Extracted entries →
/---
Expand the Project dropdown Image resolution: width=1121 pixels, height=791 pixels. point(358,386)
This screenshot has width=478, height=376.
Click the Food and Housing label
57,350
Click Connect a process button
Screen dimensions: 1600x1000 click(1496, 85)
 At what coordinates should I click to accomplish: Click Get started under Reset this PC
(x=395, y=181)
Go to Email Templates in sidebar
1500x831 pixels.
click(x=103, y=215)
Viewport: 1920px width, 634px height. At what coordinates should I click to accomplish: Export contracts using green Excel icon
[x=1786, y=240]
\---
Exercise description →
A complete and exact transcription of the material is required.

Solution below →
Expand the Project dropdown Image resolution: width=1121 pixels, height=791 pixels. point(358,386)
This screenshot has width=478, height=376.
Click the Food and Housing label
57,350
Click Connect a process button
Screen dimensions: 1600x1000 click(1496, 85)
 At what coordinates should I click to accomplish: Click Get started under Reset this PC
(x=395, y=181)
Go to Email Templates in sidebar
1500x831 pixels.
click(x=103, y=215)
Viewport: 1920px width, 634px height. At what coordinates should I click to accomplish: Export contracts using green Excel icon
[x=1786, y=240]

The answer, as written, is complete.